● **RECORDS SHOWN**
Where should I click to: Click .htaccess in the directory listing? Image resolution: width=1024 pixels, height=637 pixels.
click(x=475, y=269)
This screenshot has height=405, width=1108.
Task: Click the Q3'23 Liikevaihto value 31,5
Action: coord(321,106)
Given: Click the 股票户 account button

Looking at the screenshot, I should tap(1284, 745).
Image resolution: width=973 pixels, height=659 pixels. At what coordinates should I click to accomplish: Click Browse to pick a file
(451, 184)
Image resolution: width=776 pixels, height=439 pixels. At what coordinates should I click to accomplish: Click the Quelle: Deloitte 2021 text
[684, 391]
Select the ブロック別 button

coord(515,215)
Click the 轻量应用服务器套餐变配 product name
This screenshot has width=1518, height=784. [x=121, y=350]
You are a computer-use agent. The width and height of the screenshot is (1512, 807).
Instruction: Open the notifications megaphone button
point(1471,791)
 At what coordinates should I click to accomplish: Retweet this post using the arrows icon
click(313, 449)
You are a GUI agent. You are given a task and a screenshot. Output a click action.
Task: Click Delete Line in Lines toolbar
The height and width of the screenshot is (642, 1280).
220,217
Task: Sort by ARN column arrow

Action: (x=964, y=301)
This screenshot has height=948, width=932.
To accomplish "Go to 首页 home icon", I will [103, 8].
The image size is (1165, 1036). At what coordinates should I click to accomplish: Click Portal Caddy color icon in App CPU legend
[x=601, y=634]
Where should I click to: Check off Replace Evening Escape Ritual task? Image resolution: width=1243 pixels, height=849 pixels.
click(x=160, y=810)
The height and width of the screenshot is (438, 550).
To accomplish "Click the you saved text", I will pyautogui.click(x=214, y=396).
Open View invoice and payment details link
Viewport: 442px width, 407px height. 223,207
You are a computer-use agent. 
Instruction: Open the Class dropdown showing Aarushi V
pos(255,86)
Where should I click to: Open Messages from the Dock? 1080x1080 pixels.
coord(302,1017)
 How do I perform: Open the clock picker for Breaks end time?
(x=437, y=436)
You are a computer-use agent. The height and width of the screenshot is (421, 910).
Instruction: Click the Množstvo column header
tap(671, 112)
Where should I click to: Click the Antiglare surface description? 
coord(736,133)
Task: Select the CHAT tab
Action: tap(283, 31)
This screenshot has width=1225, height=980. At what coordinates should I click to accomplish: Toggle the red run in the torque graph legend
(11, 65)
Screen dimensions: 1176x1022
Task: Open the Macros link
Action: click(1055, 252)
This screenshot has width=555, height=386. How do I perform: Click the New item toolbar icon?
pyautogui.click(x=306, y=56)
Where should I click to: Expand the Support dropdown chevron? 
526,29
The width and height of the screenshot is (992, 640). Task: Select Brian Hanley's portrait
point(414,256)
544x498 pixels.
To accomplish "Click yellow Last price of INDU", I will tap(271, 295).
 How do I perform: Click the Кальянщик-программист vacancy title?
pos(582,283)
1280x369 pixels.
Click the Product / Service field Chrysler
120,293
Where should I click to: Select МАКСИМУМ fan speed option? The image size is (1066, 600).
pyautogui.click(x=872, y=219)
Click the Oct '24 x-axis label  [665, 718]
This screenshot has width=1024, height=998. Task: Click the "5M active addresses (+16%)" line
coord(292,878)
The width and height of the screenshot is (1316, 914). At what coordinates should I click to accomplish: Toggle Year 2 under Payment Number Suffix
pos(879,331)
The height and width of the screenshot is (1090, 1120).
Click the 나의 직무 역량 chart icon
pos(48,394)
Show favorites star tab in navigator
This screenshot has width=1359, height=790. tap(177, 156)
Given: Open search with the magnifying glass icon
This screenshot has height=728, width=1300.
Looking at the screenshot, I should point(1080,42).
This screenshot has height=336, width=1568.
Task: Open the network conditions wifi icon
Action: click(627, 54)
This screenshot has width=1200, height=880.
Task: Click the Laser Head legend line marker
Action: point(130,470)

● **WORK TO COMPLETE**
Whenever a line in the entries holds the word "will", copy that line.

● **EXERCISE OUTPUT**
To accomplish "Go to 首页 home icon", I will [103, 8].
To accomplish "Click the you saved text", I will pyautogui.click(x=214, y=396).
To accomplish "Click yellow Last price of INDU", I will tap(271, 295).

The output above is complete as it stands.